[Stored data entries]
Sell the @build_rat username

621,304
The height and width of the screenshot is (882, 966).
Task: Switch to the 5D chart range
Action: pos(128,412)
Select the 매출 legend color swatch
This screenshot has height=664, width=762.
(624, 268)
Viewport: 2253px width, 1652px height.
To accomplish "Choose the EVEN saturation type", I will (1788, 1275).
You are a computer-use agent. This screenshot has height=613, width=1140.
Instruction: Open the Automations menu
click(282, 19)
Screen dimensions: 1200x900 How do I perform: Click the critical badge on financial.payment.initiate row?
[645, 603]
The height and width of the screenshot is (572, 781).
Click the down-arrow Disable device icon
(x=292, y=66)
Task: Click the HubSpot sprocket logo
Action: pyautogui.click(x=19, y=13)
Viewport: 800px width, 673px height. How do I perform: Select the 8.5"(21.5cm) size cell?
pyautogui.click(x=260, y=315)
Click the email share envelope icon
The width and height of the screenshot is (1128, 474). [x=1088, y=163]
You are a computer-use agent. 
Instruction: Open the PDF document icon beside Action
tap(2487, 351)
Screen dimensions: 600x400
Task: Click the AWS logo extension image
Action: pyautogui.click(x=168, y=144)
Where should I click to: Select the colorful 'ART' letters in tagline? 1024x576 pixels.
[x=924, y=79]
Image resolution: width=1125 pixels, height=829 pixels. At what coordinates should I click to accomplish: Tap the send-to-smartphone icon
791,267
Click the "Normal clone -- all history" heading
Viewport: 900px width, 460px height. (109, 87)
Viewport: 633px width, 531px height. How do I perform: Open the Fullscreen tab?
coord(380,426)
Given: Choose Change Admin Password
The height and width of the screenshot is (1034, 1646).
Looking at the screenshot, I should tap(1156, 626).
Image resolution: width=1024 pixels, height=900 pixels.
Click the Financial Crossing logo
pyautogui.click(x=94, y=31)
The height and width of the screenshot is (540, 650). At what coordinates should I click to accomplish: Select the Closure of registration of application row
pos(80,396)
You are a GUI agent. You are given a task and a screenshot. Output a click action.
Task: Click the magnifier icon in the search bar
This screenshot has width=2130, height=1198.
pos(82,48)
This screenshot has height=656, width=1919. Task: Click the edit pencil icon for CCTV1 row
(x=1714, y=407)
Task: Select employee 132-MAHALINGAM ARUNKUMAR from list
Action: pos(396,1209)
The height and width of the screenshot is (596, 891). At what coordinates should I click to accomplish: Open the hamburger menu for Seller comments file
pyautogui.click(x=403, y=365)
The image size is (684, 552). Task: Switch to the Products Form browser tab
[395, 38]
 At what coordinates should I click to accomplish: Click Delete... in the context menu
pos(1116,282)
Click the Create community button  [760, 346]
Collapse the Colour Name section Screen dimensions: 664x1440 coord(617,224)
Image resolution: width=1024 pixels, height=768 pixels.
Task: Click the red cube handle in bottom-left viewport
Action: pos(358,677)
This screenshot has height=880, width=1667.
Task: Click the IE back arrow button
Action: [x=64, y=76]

* INSTRUCTIONS FOR THE TASK *
I'd like an exact copy of the lines above, from the very first one through the line that contains "Given: Choose Change Admin Password", with nothing else added.

* WRITTEN REPLY *
Sell the @build_rat username

621,304
The height and width of the screenshot is (882, 966).
Task: Switch to the 5D chart range
Action: pos(128,412)
Select the 매출 legend color swatch
This screenshot has height=664, width=762.
(624, 268)
Viewport: 2253px width, 1652px height.
To accomplish "Choose the EVEN saturation type", I will (1788, 1275).
You are a computer-use agent. This screenshot has height=613, width=1140.
Instruction: Open the Automations menu
click(282, 19)
Screen dimensions: 1200x900 How do I perform: Click the critical badge on financial.payment.initiate row?
[645, 603]
The height and width of the screenshot is (572, 781).
Click the down-arrow Disable device icon
(x=292, y=66)
Task: Click the HubSpot sprocket logo
Action: pyautogui.click(x=19, y=13)
Viewport: 800px width, 673px height. How do I perform: Select the 8.5"(21.5cm) size cell?
pyautogui.click(x=260, y=315)
Click the email share envelope icon
The width and height of the screenshot is (1128, 474). [x=1088, y=163]
You are a computer-use agent. 
Instruction: Open the PDF document icon beside Action
tap(2487, 351)
Screen dimensions: 600x400
Task: Click the AWS logo extension image
Action: pyautogui.click(x=168, y=144)
Where should I click to: Select the colorful 'ART' letters in tagline? 1024x576 pixels.
[x=924, y=79]
Image resolution: width=1125 pixels, height=829 pixels. At what coordinates should I click to accomplish: Tap the send-to-smartphone icon
791,267
Click the "Normal clone -- all history" heading
Viewport: 900px width, 460px height. (109, 87)
Viewport: 633px width, 531px height. How do I perform: Open the Fullscreen tab?
coord(380,426)
Given: Choose Change Admin Password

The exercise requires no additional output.